Babai isyanından sonraki en büyük Kızılbaş isyanının önderi ünlü Şeyh Bedrettin (1358-1416) Rumeline yerleşen Babailerin soyundan gelmedir. Geri dönmeyip Dobrucada kalan Babai sığınmacılar Paul Wittekin de işaret ettiği gibi Bedreddin hareketinin içindedir. Bu harekette ideolojik ve politik bakımdan en önemli rolü oynayanlar Babai sığınmacılardır.
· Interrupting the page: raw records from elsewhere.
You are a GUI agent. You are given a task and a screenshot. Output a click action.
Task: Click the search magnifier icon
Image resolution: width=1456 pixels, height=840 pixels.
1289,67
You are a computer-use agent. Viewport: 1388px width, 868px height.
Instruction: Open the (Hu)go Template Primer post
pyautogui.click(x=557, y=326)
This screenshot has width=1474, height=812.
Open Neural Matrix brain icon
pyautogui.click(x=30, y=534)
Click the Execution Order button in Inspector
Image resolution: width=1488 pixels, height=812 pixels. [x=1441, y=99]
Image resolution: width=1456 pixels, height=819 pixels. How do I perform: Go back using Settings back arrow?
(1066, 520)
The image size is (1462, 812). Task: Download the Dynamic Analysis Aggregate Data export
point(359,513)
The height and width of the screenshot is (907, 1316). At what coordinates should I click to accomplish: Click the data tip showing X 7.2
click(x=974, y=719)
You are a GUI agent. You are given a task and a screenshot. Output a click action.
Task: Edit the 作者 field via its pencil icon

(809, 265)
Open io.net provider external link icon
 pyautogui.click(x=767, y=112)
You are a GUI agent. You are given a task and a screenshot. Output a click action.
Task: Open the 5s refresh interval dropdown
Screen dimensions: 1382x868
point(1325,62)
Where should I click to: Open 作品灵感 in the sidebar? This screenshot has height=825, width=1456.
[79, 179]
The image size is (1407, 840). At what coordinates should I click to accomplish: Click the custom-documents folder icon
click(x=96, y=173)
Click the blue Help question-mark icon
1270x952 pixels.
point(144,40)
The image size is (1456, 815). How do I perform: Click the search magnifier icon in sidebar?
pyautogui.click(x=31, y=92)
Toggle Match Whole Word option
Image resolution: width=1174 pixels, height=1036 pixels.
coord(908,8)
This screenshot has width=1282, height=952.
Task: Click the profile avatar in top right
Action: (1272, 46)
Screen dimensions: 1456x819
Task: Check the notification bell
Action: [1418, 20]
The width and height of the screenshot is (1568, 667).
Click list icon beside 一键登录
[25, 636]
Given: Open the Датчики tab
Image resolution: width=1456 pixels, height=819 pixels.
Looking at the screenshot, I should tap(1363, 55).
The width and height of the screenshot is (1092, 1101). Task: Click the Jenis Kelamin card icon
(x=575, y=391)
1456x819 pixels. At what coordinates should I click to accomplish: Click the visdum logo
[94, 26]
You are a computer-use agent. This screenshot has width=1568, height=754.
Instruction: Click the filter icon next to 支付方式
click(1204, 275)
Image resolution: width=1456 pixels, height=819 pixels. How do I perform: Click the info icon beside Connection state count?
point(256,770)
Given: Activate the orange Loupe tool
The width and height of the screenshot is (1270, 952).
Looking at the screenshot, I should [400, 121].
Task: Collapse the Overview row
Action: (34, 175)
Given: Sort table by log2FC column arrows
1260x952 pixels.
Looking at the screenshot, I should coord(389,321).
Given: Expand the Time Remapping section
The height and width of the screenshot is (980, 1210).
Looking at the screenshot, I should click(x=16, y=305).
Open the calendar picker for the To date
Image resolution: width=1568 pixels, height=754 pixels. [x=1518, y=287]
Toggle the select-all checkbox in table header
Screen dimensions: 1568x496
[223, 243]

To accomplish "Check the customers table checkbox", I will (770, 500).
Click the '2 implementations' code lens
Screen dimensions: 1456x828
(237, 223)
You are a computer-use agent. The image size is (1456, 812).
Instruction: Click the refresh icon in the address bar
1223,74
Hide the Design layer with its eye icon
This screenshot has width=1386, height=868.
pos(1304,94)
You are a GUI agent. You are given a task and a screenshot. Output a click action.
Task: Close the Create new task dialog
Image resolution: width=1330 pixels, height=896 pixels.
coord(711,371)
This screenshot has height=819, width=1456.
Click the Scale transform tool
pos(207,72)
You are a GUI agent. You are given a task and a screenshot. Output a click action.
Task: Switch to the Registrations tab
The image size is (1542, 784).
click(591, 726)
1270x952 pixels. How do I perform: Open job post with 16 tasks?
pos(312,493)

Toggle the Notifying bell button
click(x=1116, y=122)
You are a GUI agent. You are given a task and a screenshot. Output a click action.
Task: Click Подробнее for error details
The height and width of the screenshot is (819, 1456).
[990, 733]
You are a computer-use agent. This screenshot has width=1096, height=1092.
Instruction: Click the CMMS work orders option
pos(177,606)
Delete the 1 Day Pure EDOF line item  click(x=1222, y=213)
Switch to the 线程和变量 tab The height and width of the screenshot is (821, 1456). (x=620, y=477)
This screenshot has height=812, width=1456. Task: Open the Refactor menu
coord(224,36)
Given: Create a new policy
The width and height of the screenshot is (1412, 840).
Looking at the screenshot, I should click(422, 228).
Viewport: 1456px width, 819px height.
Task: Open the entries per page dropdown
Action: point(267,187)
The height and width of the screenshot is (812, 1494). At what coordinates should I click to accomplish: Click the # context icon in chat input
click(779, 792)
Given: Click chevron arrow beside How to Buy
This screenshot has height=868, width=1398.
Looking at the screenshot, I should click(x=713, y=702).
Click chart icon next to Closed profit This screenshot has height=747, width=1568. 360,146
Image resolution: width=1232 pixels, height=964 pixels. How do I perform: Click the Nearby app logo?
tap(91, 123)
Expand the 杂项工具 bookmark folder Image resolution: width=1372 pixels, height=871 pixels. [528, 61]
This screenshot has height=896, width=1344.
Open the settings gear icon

Bu kısa özet, Geç Dersimlilerin ve Alevilerin Babai olayından Çaldırana kadarki tarihine hayli ışık tutmaktadır.
Osmanlı kayıtlarında Dersimliler kolektif adıyla referans verilen aşiretlerimizin Balkanlar ve Anadolu sathında genişçe dağılmış olmaları bu dönemin olaylarıyla bağlantılıdır.
Dersim ve Kızılbaş aşiretlerinin erken Osmanlılarla ilişkileri bu dönemde saklıdır.
Bu ilişkiler Osmanlıların orijini ve erken tarihlerini yeniden tartıştıracak kadar önemlidir.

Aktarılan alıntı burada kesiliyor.